In another case from the Ontario Court of Appeal, Andros v. Colliers Macaulay Nicolls Inc., the respondent was terminated from his position as Managing Director for a commercial real estate company. The respondent received a bonus for every year that he worked at the company, but he did not receive the bonus for the year that he worked up until his termination, as per his contract. The court found that the provision in the respondent’s contract, which disentitled him from receiving the bonus, conflicted with the ESA and the common law reasonable notice period and therefore was not enforceable. The judge affirmed that the respondent was entitled to the bonus earned while he was still employed and the bonus he would have earned during the notice period.

Unpaid Commission upon Resignation

When an employee resigns, the discretion of whether to pay the employee commission is left to the employer and the employment agreement. If the employment contract stipulates that the employee is not to be paid commission until the funds are received by the employer, then in the event that the employee resigns after funds are received, he or she will not be paid. Alternatively, if the employment contract states that the employee is to be paid when a deal is facilitated then the employee will be entitled to any commissions earned prior to resignation.

An employee’s legal rights for a commission-based role will vary according to the terms of the employment contract and the circumstances surrounding the cessation of employment. But in all cases, commissions are deemed as a form of wage and therefore employers cannot withhold from employees any commissions that they would otherwise be entitled to under the ESA or common law upon resignation or termination.

Can an Employer Rescind a Job Offer?

Have you been offered a job but now your employer wants to rescind that offer? – You may be entitled to financial compensation.

There are several reasons why an employer would want to rescind a job offer. For instance, an employee may have been hired before a period of economic downturn, and as a result the employer no longer has the budget to pay the employee. Another instance is if the job offer was conditional and the employee did not meet the conditional requirements or if the employer has just cause to fire the new employee. An employer who rescinds a job offer may be liable to pay damages to the employee. In this case, the employee would be considered wrongfully dismissed and would therefore be entitled to contractual damages or termination pay in lieu of reasonable notice. The law treats an employee whose job offer was rescinded the same as any employee who worked and was terminated from employment at the same company. This is to deter employers from breaching the employment contract at will.

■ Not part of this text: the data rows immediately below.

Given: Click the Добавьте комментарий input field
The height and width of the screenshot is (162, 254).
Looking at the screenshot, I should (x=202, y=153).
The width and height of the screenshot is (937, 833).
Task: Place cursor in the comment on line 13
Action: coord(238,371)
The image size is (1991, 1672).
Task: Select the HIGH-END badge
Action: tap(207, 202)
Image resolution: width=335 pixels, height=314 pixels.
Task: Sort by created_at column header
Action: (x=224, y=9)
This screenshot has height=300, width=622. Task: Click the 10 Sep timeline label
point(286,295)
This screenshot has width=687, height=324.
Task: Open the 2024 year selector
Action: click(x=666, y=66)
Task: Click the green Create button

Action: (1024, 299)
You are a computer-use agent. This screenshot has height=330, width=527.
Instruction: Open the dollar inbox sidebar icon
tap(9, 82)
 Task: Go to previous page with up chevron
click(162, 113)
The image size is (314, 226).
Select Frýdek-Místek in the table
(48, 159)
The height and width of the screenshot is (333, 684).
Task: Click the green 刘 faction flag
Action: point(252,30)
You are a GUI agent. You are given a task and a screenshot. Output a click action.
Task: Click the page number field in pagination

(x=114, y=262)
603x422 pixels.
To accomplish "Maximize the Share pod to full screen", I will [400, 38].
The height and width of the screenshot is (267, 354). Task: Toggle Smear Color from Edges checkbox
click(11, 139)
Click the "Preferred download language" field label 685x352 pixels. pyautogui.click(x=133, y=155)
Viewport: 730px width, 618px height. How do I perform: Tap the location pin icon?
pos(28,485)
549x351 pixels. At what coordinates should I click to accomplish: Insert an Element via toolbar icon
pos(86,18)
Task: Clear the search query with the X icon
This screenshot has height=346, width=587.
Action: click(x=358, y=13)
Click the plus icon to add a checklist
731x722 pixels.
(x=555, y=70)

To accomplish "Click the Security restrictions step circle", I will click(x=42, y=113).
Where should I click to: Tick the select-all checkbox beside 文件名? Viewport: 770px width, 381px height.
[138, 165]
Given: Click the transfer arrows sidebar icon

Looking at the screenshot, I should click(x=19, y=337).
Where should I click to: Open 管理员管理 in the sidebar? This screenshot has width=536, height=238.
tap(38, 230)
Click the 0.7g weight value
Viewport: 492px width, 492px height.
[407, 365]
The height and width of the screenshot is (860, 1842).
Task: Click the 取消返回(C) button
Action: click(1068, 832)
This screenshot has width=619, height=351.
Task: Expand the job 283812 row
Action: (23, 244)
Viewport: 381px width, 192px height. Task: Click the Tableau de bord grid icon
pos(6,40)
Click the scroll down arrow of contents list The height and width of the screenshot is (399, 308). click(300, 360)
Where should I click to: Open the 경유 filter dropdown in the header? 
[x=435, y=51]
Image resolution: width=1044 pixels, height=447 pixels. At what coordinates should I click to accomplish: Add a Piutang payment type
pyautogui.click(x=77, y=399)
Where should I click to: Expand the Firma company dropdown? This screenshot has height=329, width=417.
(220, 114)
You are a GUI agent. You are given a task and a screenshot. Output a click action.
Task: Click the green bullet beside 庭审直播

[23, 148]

Damages Based on a Fixed-Term Contract

The damages for the rescission of a job offer will vary based on the type of employment contract. If the employee is hired with a fixed-term contract, the damages they will be entitled to will be outlined in the employment contract. A fixed-term contract is when an employee is hired for a definite period of time or to carry out a specific task. If an employee is terminated before the expiration of the fixed-term, they will be awarded damages for the breach of that contract, as stipulated by the termination clause. In the event that there is no termination clause or severance provision, the employee will be awarded the balance of the fixed-term. Fixed-term contracts bring about a degree of certainty to the employee that the employee will be able to obtain a salary and benefits and will not have to search elsewhere for employment. When an employer rescinds that contract, they are taking away that certainty. Consequently, there is a general consensus among Canadian Courts that employers should have to pay the employee salary and benefits that the employee would have received, had the offer not been rescinded. The employee in this case does not have a duty to mitigate their losses by seeking alternative employment.

Damage for an Indefinite Contract

Conversely, if an employee is hired with an indefinite contract, and the employer rescinds the offer, then the employee is entitled to common law reasonable notice. The Court will assess the Bardal Factors to determine the employee’s reasonable notice period. These factors are the character of the employment, length of service, age and availability of similar employment, considering the experience, training and qualifications of the employee. When an indefinite job offer is rescinded, the employee has a duty to mitigate his or her losses by seeking alternative employment elsewhere. The Courts will take all of these factors into account when calculating the damages that the employee is entitled to for the breach of the employment contract. In some cases, the employee may be entitled to severance pay.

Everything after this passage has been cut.